▶ **Work instructions**: The listing below holds a line with "E-auctions (317, 134)" and a later line with "[Twitter CGB Numismatics Paris] (507, 2125)". Write out those two lines and every line between them, exactly, and nothing else.

━━━━

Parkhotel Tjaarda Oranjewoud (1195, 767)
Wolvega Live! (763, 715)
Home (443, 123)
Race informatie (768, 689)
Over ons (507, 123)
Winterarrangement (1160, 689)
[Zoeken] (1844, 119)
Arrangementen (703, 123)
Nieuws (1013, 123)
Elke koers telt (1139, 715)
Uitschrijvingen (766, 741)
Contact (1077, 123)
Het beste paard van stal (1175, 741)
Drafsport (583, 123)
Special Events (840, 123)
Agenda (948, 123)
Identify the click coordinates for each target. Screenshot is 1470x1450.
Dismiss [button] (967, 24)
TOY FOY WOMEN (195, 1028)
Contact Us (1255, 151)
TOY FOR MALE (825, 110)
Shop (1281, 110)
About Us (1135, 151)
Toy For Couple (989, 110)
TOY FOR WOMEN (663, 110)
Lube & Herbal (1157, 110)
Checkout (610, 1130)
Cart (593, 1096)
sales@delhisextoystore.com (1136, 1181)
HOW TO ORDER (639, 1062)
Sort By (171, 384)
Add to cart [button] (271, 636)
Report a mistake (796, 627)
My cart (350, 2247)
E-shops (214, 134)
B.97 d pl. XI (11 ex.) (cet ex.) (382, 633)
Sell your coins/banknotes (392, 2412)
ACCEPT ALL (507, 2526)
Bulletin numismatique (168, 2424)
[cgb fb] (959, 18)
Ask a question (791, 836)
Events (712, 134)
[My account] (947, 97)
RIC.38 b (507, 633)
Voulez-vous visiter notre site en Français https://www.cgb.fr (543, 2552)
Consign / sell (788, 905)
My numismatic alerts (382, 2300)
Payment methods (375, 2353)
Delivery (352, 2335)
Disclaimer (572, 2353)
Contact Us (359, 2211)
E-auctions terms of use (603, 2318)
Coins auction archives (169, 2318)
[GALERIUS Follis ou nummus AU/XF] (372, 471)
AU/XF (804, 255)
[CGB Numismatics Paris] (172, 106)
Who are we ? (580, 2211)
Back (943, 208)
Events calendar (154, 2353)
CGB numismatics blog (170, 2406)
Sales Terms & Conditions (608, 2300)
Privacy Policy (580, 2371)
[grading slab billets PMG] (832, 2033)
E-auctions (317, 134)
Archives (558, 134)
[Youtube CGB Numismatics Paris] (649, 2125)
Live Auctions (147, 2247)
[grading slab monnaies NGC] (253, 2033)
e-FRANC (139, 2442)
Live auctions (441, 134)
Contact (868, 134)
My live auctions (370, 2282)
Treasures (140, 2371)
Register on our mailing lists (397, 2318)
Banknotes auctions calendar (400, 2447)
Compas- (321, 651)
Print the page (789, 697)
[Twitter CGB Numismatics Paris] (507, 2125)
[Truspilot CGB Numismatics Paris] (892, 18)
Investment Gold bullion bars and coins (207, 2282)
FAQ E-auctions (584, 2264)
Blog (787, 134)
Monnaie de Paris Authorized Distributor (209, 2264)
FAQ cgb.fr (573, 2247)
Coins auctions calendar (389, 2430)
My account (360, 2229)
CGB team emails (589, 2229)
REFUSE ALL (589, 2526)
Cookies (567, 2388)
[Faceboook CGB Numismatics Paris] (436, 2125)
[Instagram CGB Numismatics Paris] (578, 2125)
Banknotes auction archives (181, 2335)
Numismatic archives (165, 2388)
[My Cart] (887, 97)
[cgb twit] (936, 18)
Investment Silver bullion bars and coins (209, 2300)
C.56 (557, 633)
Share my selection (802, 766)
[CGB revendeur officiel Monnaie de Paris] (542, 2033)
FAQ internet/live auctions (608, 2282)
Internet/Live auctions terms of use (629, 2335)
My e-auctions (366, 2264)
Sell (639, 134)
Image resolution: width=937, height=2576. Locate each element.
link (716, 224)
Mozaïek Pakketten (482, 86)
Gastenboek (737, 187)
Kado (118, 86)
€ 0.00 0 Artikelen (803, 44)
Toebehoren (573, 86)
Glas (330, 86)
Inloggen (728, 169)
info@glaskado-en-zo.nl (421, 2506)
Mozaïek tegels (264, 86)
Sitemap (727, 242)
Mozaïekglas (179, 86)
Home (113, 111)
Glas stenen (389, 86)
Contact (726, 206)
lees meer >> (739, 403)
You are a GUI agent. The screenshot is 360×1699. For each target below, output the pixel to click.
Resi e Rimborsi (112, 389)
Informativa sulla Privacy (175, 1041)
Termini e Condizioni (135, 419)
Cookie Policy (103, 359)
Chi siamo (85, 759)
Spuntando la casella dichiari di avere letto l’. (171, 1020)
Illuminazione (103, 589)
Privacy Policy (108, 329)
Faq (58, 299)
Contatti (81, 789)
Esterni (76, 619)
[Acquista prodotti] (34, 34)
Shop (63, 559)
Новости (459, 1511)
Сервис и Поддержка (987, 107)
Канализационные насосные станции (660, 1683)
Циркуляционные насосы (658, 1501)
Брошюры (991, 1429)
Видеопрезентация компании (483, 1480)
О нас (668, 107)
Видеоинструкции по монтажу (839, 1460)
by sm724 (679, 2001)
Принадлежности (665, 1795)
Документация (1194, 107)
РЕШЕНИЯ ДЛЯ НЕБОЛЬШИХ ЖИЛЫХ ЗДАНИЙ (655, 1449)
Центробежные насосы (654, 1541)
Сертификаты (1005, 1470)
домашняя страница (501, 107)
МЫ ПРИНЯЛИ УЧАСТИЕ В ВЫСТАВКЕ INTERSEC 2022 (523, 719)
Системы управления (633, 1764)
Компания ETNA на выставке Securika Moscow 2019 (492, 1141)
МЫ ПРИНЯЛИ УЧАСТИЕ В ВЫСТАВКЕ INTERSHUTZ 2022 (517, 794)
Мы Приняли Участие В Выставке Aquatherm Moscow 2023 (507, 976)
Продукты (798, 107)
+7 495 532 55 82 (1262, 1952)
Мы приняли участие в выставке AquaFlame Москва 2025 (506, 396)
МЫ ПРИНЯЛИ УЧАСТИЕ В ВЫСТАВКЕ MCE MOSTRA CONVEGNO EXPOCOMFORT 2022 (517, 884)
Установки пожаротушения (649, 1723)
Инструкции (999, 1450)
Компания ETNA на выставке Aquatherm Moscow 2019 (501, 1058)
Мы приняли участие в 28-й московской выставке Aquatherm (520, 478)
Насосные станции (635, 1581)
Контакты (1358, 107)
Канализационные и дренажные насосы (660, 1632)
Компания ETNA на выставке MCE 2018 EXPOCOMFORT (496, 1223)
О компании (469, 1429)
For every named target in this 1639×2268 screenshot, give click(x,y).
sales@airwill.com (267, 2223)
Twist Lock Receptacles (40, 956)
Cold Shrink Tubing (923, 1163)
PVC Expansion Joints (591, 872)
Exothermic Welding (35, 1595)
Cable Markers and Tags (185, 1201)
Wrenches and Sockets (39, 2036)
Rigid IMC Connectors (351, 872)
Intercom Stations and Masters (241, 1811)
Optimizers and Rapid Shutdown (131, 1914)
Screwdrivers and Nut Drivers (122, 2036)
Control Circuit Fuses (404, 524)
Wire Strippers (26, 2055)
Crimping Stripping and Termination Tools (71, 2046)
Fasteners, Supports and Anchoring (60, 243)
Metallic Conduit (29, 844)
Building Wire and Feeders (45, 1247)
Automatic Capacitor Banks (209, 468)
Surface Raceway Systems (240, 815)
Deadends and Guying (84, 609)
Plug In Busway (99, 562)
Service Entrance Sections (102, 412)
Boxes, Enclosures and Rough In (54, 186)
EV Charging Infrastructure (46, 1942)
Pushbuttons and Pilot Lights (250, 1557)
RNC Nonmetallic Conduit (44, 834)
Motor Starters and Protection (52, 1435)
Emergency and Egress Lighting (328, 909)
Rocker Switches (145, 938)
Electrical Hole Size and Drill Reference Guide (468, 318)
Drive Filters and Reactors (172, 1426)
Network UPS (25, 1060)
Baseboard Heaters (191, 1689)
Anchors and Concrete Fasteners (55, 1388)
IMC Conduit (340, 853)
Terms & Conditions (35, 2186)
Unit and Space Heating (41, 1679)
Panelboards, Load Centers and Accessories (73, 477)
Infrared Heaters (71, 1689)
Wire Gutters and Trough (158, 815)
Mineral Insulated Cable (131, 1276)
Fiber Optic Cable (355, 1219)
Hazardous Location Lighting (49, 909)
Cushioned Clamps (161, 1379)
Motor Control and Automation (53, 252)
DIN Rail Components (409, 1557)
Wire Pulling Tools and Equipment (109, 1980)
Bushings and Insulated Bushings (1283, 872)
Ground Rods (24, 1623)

━━━━

▶ **Answer to the problem**:
E-auctions (317, 134)
Archives (558, 134)
[Youtube CGB Numismatics Paris] (649, 2125)
Live Auctions (147, 2247)
[grading slab monnaies NGC] (253, 2033)
e-FRANC (139, 2442)
Live auctions (441, 134)
Contact (868, 134)
My live auctions (370, 2282)
Treasures (140, 2371)
Register on our mailing lists (397, 2318)
Banknotes auctions calendar (400, 2447)
Compas- (321, 651)
Print the page (789, 697)
[Twitter CGB Numismatics Paris] (507, 2125)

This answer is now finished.